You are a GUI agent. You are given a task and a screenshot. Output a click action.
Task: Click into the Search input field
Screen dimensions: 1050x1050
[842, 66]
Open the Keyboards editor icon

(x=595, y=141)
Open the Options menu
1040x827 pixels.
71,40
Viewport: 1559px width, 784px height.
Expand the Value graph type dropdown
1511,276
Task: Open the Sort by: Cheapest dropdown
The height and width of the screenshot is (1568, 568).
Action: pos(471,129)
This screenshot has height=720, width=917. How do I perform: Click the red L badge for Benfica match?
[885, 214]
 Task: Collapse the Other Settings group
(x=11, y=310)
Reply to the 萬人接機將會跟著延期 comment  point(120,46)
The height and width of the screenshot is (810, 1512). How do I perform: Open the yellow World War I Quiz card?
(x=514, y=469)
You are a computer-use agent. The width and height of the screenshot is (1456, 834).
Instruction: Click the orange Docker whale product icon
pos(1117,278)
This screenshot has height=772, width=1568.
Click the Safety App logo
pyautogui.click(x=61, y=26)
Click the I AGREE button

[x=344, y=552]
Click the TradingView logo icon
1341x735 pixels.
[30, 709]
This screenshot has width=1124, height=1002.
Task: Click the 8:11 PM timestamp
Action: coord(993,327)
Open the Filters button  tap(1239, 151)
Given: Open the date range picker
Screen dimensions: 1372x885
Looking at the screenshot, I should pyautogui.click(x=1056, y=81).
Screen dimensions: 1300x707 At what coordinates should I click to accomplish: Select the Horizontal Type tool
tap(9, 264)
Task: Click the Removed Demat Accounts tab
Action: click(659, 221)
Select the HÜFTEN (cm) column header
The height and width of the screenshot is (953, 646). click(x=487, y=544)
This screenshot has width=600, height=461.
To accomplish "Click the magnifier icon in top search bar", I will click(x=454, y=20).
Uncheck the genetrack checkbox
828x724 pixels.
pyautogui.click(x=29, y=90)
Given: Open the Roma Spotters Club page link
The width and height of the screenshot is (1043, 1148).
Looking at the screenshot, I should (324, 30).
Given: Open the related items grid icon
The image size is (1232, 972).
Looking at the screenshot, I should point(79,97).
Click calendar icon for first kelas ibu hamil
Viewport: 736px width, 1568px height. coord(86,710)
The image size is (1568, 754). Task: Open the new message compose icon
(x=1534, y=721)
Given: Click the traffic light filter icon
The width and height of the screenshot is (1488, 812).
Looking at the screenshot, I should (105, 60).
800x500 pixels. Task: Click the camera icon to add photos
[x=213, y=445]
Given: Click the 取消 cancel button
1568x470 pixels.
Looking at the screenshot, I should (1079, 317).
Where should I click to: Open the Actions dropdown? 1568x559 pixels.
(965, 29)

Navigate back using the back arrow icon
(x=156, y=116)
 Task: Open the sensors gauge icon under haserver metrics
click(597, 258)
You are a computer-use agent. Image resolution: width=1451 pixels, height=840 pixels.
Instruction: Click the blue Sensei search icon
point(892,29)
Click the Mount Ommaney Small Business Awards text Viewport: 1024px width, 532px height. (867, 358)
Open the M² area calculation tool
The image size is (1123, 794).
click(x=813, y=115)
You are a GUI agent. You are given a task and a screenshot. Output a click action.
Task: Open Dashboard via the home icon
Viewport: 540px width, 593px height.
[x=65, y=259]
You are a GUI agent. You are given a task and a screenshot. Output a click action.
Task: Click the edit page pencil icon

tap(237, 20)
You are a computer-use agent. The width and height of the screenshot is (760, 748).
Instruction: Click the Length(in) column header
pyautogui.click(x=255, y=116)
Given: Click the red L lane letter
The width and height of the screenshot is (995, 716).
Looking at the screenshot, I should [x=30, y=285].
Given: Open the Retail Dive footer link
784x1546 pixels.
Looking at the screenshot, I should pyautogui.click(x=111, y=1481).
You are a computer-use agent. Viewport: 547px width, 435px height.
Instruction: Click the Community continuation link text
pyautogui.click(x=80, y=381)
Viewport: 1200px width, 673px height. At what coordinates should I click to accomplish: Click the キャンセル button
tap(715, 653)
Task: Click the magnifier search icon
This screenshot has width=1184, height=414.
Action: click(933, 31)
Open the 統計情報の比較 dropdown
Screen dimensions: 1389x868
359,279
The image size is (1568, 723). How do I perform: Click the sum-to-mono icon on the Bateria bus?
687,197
★ ★ ★ ★
Problem: Which lines in the items above contain the word "agent"? Pull out every one of them and copy each line in full.

Reply to the exercise:
You are a GUI agent. You are given a task and a screenshot. Output a click action.
You are a computer-use agent. The width and height of the screenshot is (1456, 834).
You are a computer-use agent. Image resolution: width=1451 pixels, height=840 pixels.
You are a GUI agent. You are given a task and a screenshot. Output a click action.
You are a GUI agent. You are given a task and a screenshot. Output a click action.
You are a computer-use agent. The width and height of the screenshot is (760, 748).
You are a computer-use agent. Viewport: 547px width, 435px height.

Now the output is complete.